SHANGHAI'S key stock index dropped on liquidity concerns after China's central bank said new loans shrank in May and the cost of borrowing was rising.

The benchmark Shanghai Composite Index lost 1.11 percent to 2,675.10 points. Turnover fell to 37.7 billion yuan (US$5.8 billion).

China's central bank said today that new yuan loans in May was 551.6 billion yuan, 100.5 billion yuan less than the last year. The weighted average inter-bank interest rate was 2.93 percent, 0.77 percentage points higher from last month.

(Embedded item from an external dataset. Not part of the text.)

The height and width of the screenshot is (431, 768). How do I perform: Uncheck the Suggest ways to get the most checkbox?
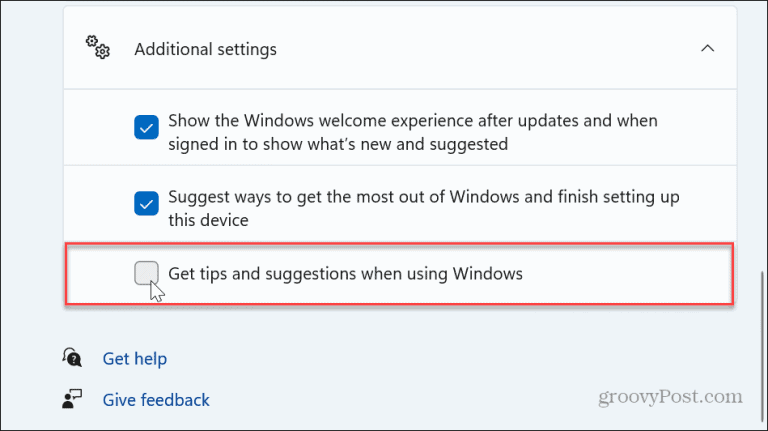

A bunch of economic data, including inflation, investment and consumption figures, is due to release tomorrow. A China International Capital Corp report estimated that Consumer Price Index, a main measure for inflation, would rise 5.6 percent from a year earlier in May. It said that CPI growth may hit 6 percent in June.

Banks dropped. Bank of China lost 1.3 percent to 3.12 yuan. Agricultural Bank of China slid 0.7 percent to 2.71 yuan.

Gold miners were weak after gold bullion price fell to US$1,530 per ounce. Shandong Gold Mining Group Co dropped 1.4 percent to 45 yuan.

Inner Mongolia Yili Industrial Co, a major dairy firm in China, dropped by the daily limit of 10 percent after a online post accused the company's managers of insider trading.